Jockers is a renowned digital humanist and a fellow with UNL’s Center for Digital Research in the Humanities. He specializes in text mining, using high-powered computing to identify thematic and stylistic patterns among thousands of literary works. Dominguez is part of a global team of physicists who helped identify the Higgs boson. His work typically involves interpreting large amounts of data generated by the Large Hadron Collider at the CERN particle-physics laboratory in Switzerland.
As part of “sentiment analysis” work begun several years ago, Jockers realized that a novel’s emotional content mirrors its plot development. A sentence-by-sentence analysis of a work’s emotional overtones could give researchers a groundbreaking tool to understand how narrative is shaped.
Savvy writers have long recognized that a story’s structure can heighten or lessen its impact and meaning. Soviet folklorist Vladimir Propp described the distinction between a story’s “syuzhet,” or organization, and its “fabula,” the raw elements of the tale.
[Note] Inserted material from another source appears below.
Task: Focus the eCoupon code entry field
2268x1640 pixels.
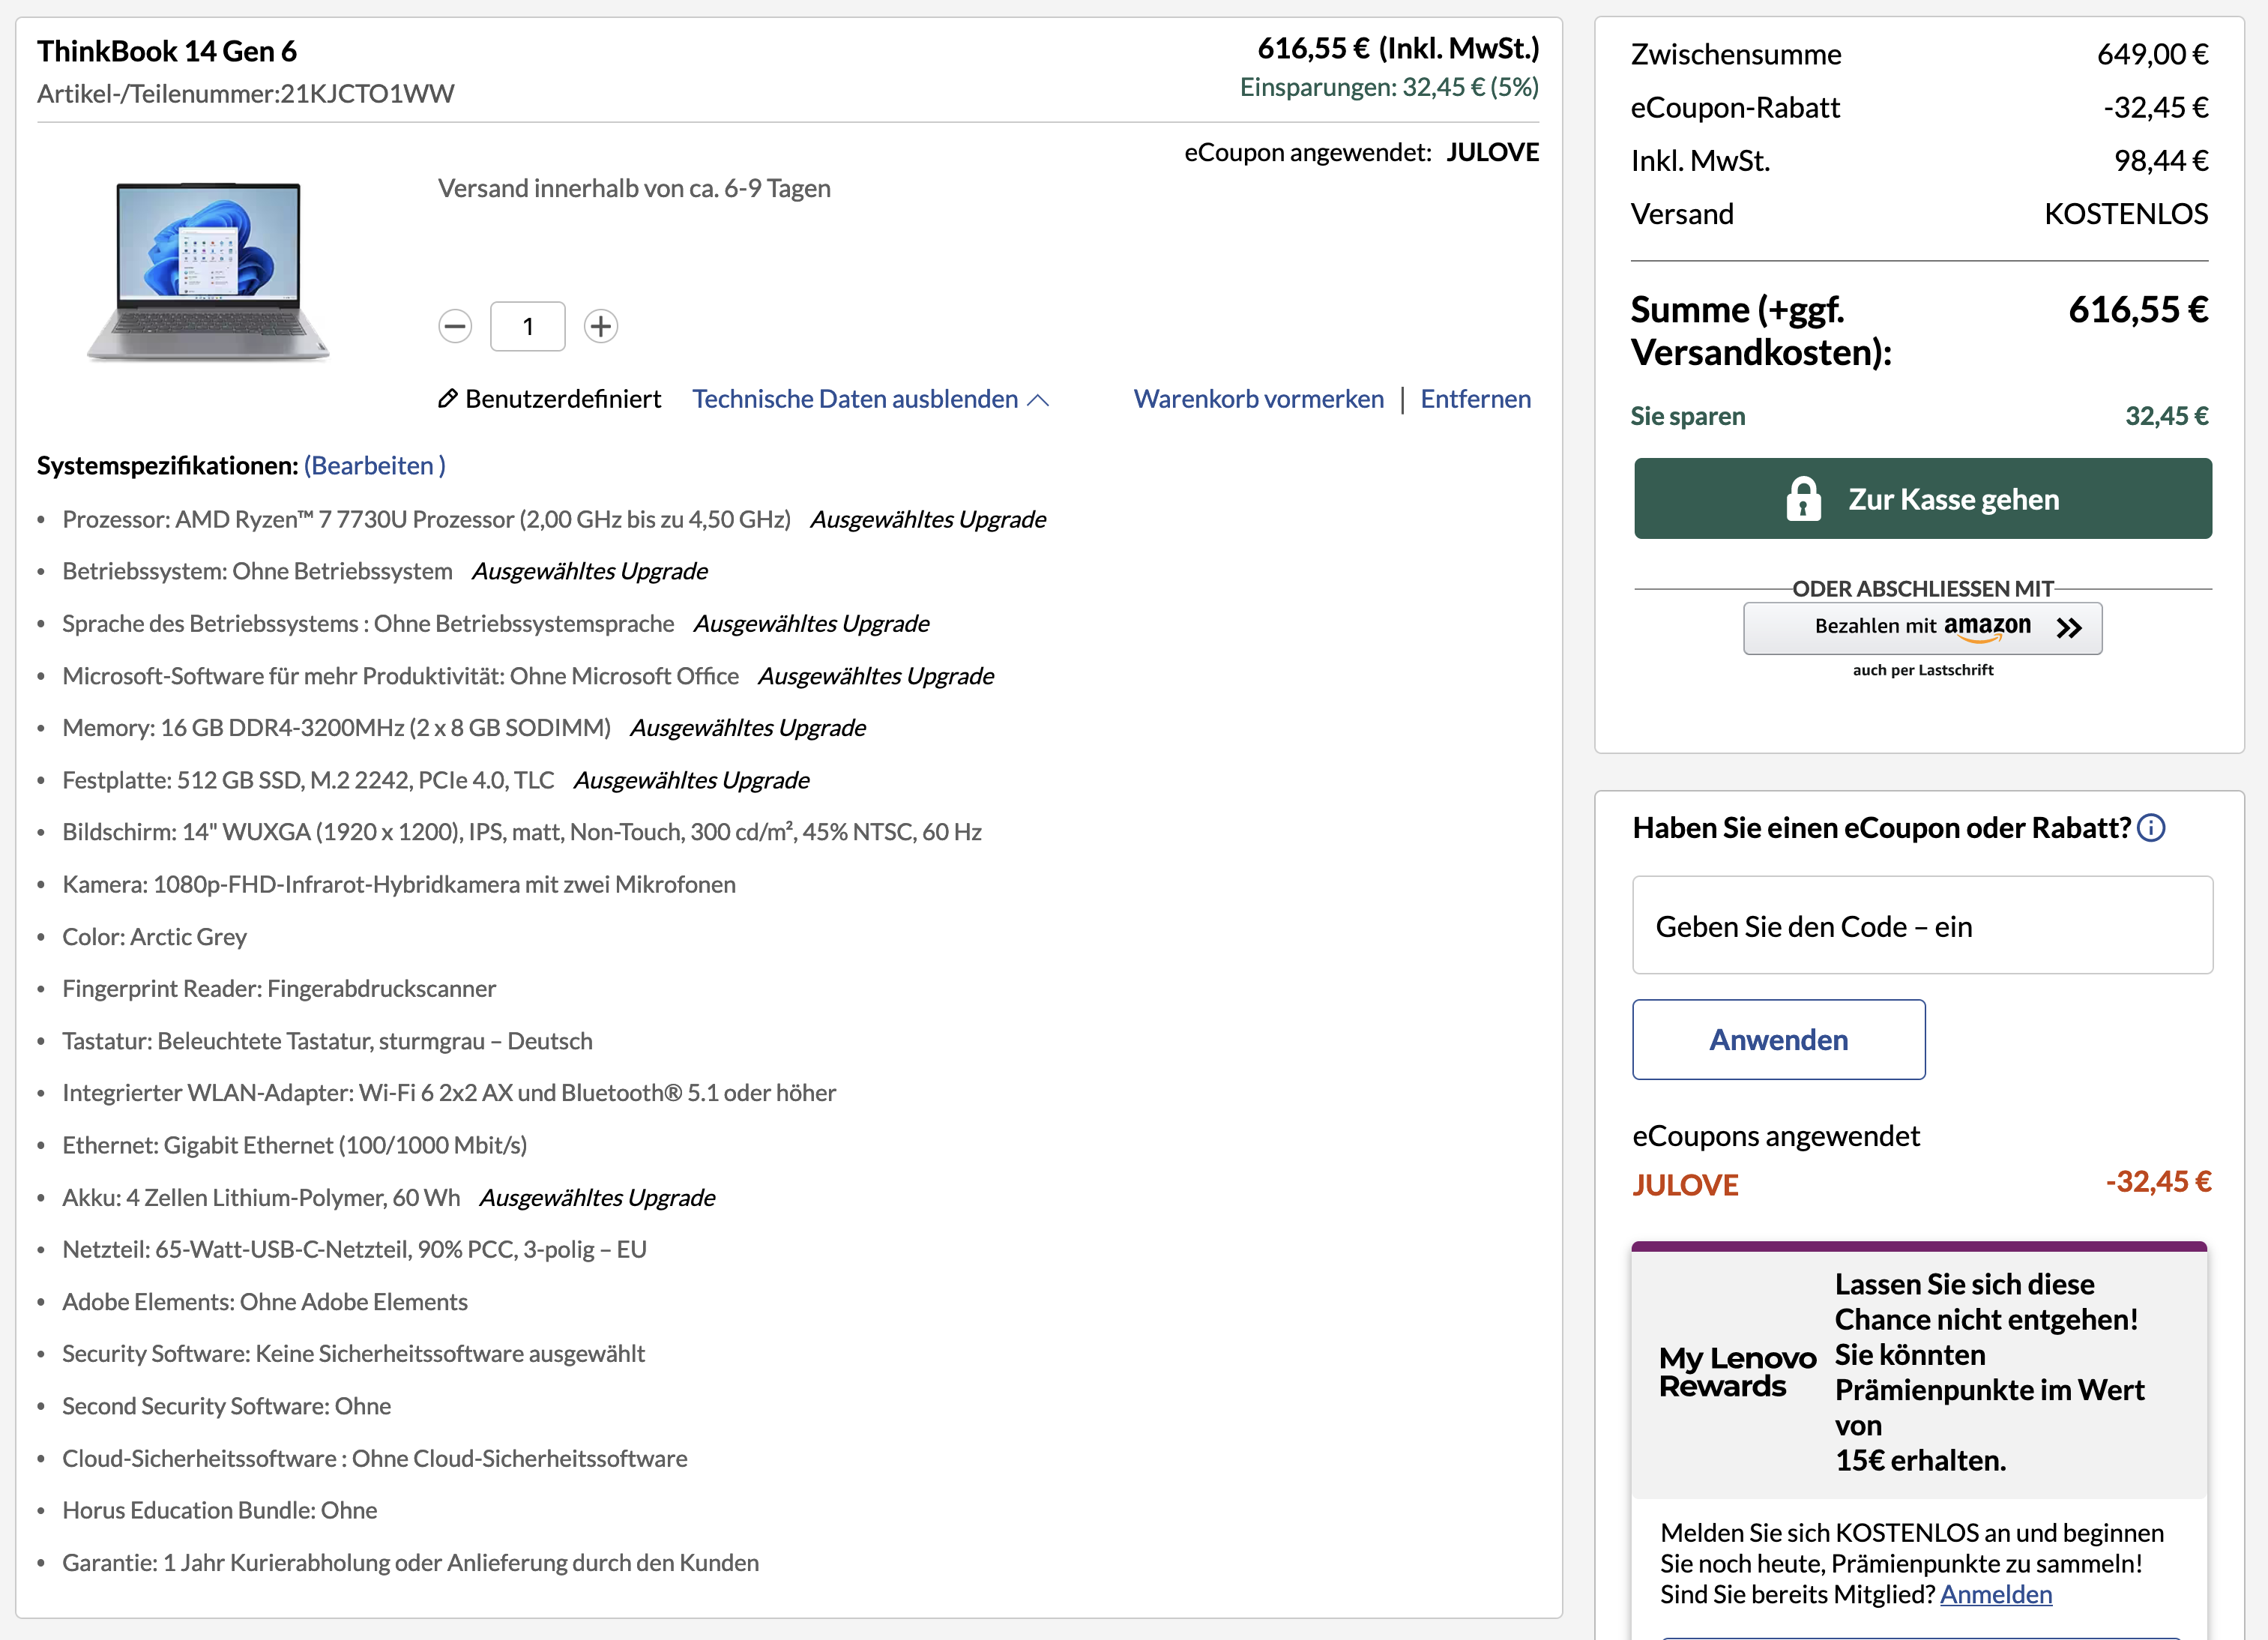Action: coord(1922,926)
Author Kurt Vonnegut hypothetized that story structures could be drawn out on graph paper or fed into a computer.
“The shape of a given society’s stories is at least as interesting as the shape of its pots or its spearheads,” Vonnegut said while studying anthropology at the University of Chicago post World War II.
By charting the emotional valences of books such as “Portrait of the Artist as a Young Man” and “The Picture of Dorian Gray,” Jockers noticed that the works’ emotional highs and lows matched what he considered to be the plot structure.
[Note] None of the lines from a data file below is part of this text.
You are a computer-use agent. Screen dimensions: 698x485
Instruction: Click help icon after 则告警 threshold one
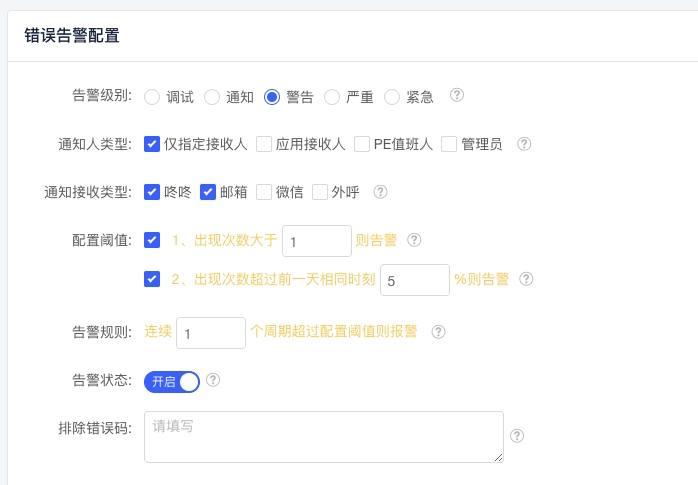(x=414, y=240)
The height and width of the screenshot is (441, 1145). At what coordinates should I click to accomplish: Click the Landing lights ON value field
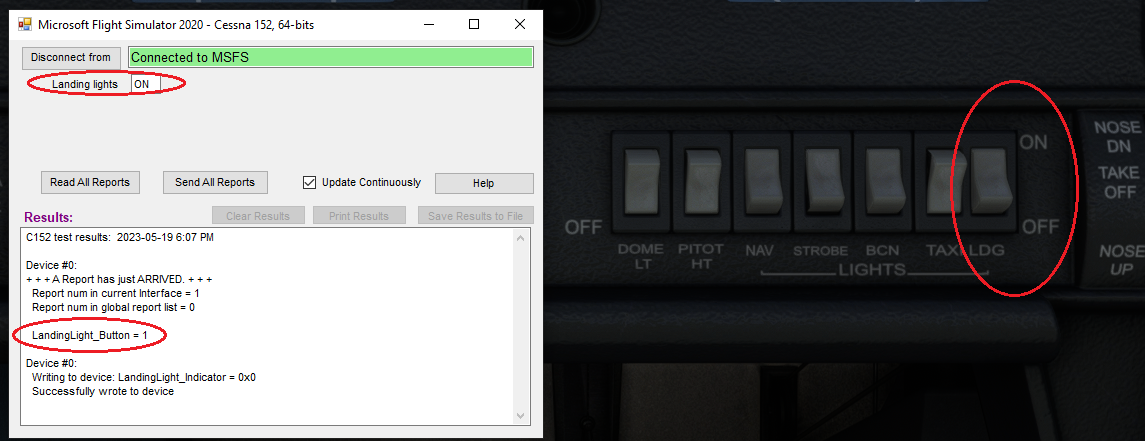[x=146, y=85]
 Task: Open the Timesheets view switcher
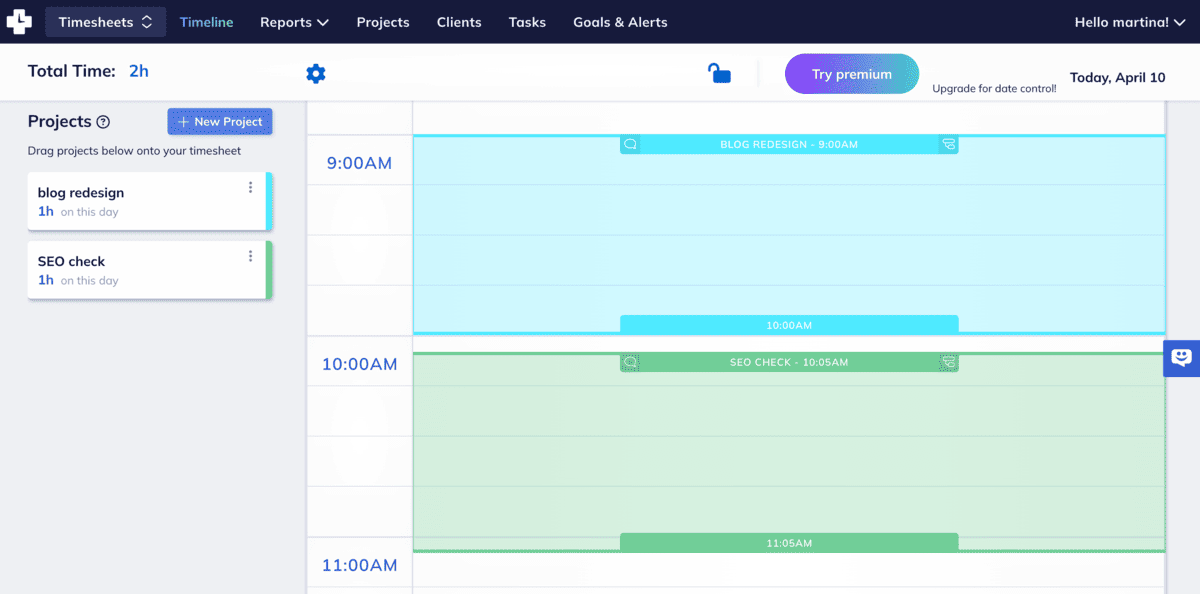(x=105, y=21)
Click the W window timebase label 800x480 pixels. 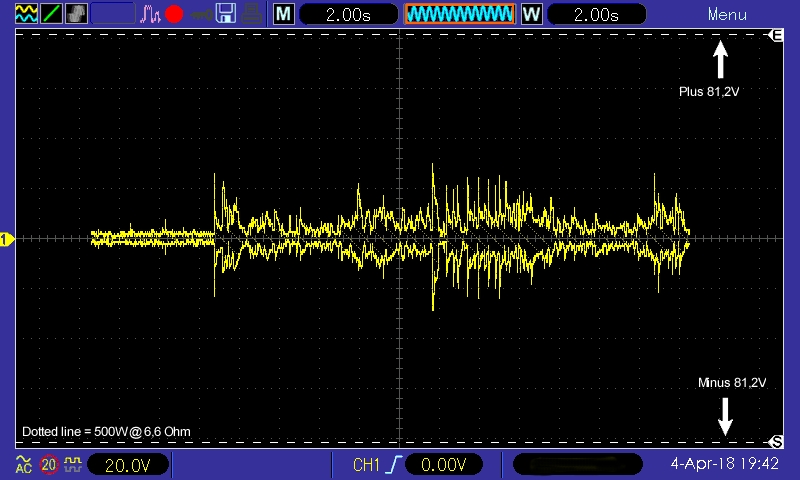pyautogui.click(x=532, y=14)
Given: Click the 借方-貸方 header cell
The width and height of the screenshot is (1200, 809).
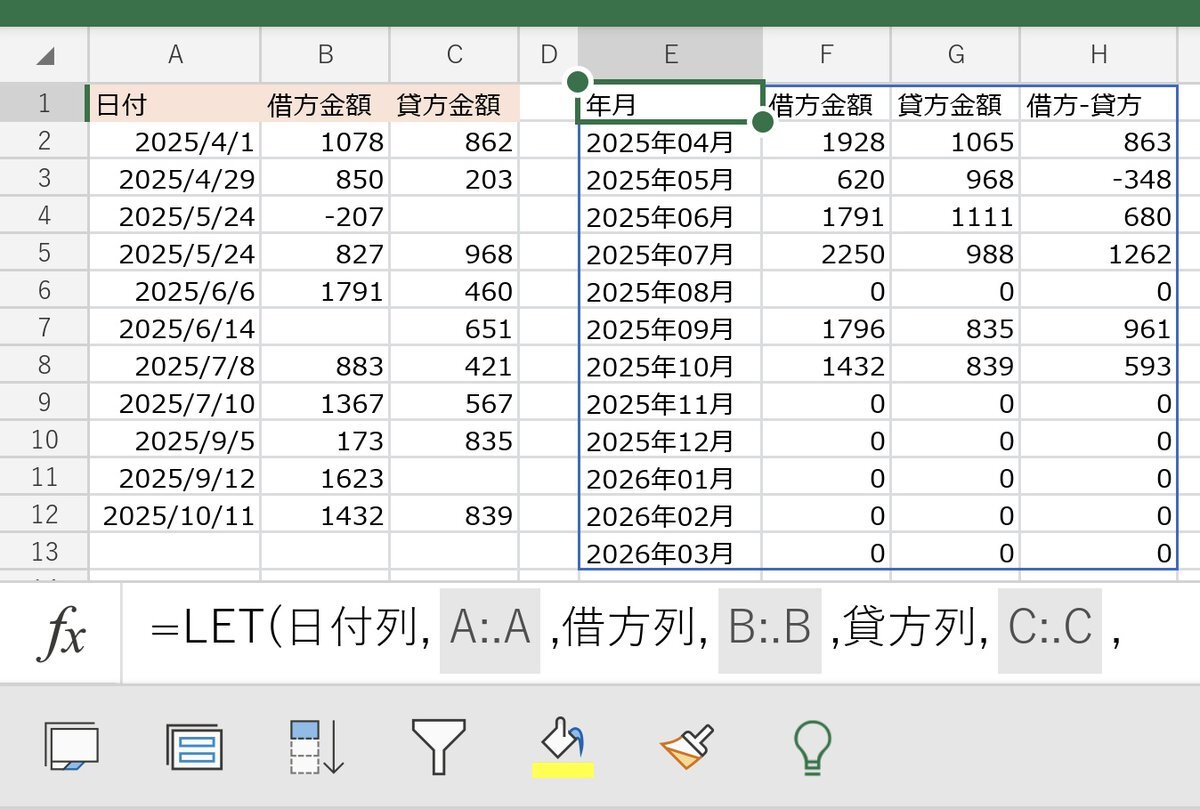Looking at the screenshot, I should [x=1098, y=104].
“By accident, I discovered that sentiment could be used as a highly accurate proxy for plot movement,” he said. “Discovering the accuracy of these graphs was quite thrilling.”
Jockers had “emotional valence” data for more than 42,000 novels. But he was stymied when it came discerning patterns within the data: How does one compare the shape of a nearly 2,000-page novel like “Moby Dick” with one that is fewer than 200 pages, like “The Picture of Dorian Gray?”
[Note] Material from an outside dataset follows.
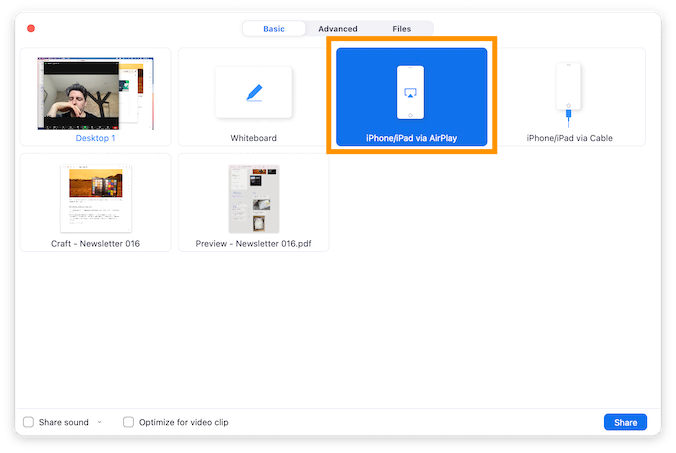The image size is (676, 453).
Task: Select the Desktop 1 screen thumbnail
Action: [x=96, y=93]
That’s where Dominguez came in.
He and Jockers became friends after Jockers came to UNL in 2012. Dominguez, who was working in Switzerland at the time, temporarily rented his Lincoln house to Jockers.
After Dominguez returned to Lincoln, the two began meeting for coffee and discussing their work. Jockers confided his struggle to find a way to mathematically and computationally compare different stories to Dominguez, who suggested that Jockers try using the Fourier transform.
It was a near magical moment, Jockers said.
“Over coffee one afternoon, this physicist, Aaron Dominguez, helped me figure out how to travel through narrative time,” he marveled.
The Fourier transform is a mathematical formula used to detect patterns in large amounts of data. It’s a way to decompose a time-based signal and reconstitute it as a frequency. A motivated physics student like Dominguez might begin working with the formula as an undergraduate – but an English major might never be exposed to it.
Jockers spent about 40 hours learning the math. Dominguez helped him by doing a small test, a proof of principle using about 50 books.
After creating an R language software package, which he named “Syuzhet” in honor of Propp, Jockers began clustering books according to the similarity of their shapes. The result of one experiment was that the books all seemed to cluster into a finite set of six or seven common shapes.
Jockers said there is still more validation to be done, but already the work has received worldwide interest. He will be discussing his findings in an appearance at Harvard University next month and is preparing a longer essay describing his work for an upcoming book-length collection of articles about digital literary analysis. In the meantime, Jockers offers details about his method on his blog.
On a recent afternoon in Lincoln, he and Dominguez continued to brainstorm on the project.
“English and physics is a pretty big gulf – but new things happen on the boundaries like that,” Dominguez said.